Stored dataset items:
-----
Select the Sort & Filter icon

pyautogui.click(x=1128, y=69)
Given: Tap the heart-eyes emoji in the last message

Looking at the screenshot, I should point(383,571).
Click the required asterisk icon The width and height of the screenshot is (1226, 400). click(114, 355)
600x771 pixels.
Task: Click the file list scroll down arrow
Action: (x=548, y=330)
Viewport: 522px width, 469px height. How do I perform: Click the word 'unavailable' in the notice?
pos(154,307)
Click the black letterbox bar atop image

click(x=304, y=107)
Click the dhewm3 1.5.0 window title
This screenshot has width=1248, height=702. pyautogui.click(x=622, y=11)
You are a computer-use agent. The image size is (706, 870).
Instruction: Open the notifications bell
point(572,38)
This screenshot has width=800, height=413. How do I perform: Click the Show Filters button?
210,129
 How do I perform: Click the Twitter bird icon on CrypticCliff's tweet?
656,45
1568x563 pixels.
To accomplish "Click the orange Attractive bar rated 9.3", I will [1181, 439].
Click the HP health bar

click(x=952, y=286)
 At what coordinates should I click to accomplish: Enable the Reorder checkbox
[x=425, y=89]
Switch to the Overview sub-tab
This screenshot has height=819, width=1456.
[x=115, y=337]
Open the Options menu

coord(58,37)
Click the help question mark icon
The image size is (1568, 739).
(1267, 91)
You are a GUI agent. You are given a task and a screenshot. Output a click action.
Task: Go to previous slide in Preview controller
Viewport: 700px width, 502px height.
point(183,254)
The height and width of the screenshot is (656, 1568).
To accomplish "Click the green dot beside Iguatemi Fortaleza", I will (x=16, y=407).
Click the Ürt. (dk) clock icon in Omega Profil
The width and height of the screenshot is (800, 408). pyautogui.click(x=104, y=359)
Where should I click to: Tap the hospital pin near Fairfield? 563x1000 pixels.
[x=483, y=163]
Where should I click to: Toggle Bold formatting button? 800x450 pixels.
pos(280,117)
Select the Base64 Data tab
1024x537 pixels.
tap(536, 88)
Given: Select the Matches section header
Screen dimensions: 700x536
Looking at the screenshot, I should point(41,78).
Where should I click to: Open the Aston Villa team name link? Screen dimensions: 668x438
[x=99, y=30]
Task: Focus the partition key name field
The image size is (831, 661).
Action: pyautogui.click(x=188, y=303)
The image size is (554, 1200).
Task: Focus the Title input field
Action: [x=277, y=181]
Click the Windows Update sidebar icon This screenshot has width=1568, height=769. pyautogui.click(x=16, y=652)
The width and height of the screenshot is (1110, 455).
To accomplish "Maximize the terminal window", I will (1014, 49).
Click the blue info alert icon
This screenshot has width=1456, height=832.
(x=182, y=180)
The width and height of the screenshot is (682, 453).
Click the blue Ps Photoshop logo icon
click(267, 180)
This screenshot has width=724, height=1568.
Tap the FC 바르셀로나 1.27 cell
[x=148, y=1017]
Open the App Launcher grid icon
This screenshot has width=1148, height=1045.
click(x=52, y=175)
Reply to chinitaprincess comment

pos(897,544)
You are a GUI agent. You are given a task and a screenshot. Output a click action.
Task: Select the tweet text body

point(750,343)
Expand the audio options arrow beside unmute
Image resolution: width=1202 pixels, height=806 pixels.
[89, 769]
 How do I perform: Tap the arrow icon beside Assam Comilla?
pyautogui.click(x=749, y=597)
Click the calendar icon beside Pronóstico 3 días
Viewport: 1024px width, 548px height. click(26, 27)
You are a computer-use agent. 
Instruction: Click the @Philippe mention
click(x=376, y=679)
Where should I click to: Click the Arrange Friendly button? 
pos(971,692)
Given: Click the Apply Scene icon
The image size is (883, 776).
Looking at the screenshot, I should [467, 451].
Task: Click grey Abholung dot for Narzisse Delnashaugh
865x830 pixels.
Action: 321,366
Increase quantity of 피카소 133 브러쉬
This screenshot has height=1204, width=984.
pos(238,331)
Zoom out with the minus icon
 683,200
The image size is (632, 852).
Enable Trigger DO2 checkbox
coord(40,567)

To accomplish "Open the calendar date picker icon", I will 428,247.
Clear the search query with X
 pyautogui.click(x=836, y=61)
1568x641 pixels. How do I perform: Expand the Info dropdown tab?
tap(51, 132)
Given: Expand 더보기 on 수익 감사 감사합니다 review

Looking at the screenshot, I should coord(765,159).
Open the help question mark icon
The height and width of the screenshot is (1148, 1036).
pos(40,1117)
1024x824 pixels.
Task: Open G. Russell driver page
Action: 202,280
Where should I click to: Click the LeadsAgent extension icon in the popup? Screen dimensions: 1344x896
-----
§ Action item
Could you reproduce every entry above exactly as written?

§ Response to the task
Select the Sort & Filter icon

pyautogui.click(x=1128, y=69)
Given: Tap the heart-eyes emoji in the last message

Looking at the screenshot, I should point(383,571).
Click the required asterisk icon The width and height of the screenshot is (1226, 400). click(114, 355)
600x771 pixels.
Task: Click the file list scroll down arrow
Action: (x=548, y=330)
Viewport: 522px width, 469px height. How do I perform: Click the word 'unavailable' in the notice?
pos(154,307)
Click the black letterbox bar atop image

click(x=304, y=107)
Click the dhewm3 1.5.0 window title
This screenshot has width=1248, height=702. pyautogui.click(x=622, y=11)
You are a computer-use agent. The image size is (706, 870).
Instruction: Open the notifications bell
point(572,38)
This screenshot has width=800, height=413. How do I perform: Click the Show Filters button?
210,129
 How do I perform: Click the Twitter bird icon on CrypticCliff's tweet?
656,45
1568x563 pixels.
To accomplish "Click the orange Attractive bar rated 9.3", I will [1181, 439].
Click the HP health bar

click(x=952, y=286)
 At what coordinates should I click to accomplish: Enable the Reorder checkbox
[x=425, y=89]
Switch to the Overview sub-tab
This screenshot has height=819, width=1456.
[x=115, y=337]
Open the Options menu

coord(58,37)
Click the help question mark icon
The image size is (1568, 739).
(1267, 91)
You are a GUI agent. You are given a task and a screenshot. Output a click action.
Task: Go to previous slide in Preview controller
Viewport: 700px width, 502px height.
point(183,254)
The height and width of the screenshot is (656, 1568).
To accomplish "Click the green dot beside Iguatemi Fortaleza", I will (x=16, y=407).
Click the Ürt. (dk) clock icon in Omega Profil
The width and height of the screenshot is (800, 408). pyautogui.click(x=104, y=359)
Where should I click to: Tap the hospital pin near Fairfield? 563x1000 pixels.
[x=483, y=163]
Where should I click to: Toggle Bold formatting button? 800x450 pixels.
pos(280,117)
Select the Base64 Data tab
1024x537 pixels.
tap(536, 88)
Given: Select the Matches section header
Screen dimensions: 700x536
Looking at the screenshot, I should point(41,78).
Where should I click to: Open the Aston Villa team name link? Screen dimensions: 668x438
[x=99, y=30]
Task: Focus the partition key name field
The image size is (831, 661).
Action: pyautogui.click(x=188, y=303)
The image size is (554, 1200).
Task: Focus the Title input field
Action: [x=277, y=181]
Click the Windows Update sidebar icon This screenshot has width=1568, height=769. pyautogui.click(x=16, y=652)
The width and height of the screenshot is (1110, 455).
To accomplish "Maximize the terminal window", I will (1014, 49).
Click the blue info alert icon
This screenshot has width=1456, height=832.
(x=182, y=180)
The width and height of the screenshot is (682, 453).
Click the blue Ps Photoshop logo icon
click(267, 180)
This screenshot has width=724, height=1568.
Tap the FC 바르셀로나 1.27 cell
[x=148, y=1017]
Open the App Launcher grid icon
This screenshot has width=1148, height=1045.
click(x=52, y=175)
Reply to chinitaprincess comment

pos(897,544)
You are a GUI agent. You are given a task and a screenshot. Output a click action.
Task: Select the tweet text body

point(750,343)
Expand the audio options arrow beside unmute
Image resolution: width=1202 pixels, height=806 pixels.
[89, 769]
 How do I perform: Tap the arrow icon beside Assam Comilla?
pyautogui.click(x=749, y=597)
Click the calendar icon beside Pronóstico 3 días
Viewport: 1024px width, 548px height. click(26, 27)
You are a computer-use agent. 
Instruction: Click the @Philippe mention
click(x=376, y=679)
Where should I click to: Click the Arrange Friendly button? 
pos(971,692)
Given: Click the Apply Scene icon
The image size is (883, 776).
Looking at the screenshot, I should [467, 451].
Task: Click grey Abholung dot for Narzisse Delnashaugh
865x830 pixels.
Action: 321,366
Increase quantity of 피카소 133 브러쉬
This screenshot has height=1204, width=984.
pos(238,331)
Zoom out with the minus icon
 683,200
The image size is (632, 852).
Enable Trigger DO2 checkbox
coord(40,567)

To accomplish "Open the calendar date picker icon", I will 428,247.
Clear the search query with X
 pyautogui.click(x=836, y=61)
1568x641 pixels. How do I perform: Expand the Info dropdown tab?
tap(51, 132)
Given: Expand 더보기 on 수익 감사 감사합니다 review

Looking at the screenshot, I should coord(765,159).
Open the help question mark icon
The height and width of the screenshot is (1148, 1036).
pos(40,1117)
1024x824 pixels.
Task: Open G. Russell driver page
Action: 202,280
Where should I click to: Click the LeadsAgent extension icon in the popup? Screen dimensions: 1344x896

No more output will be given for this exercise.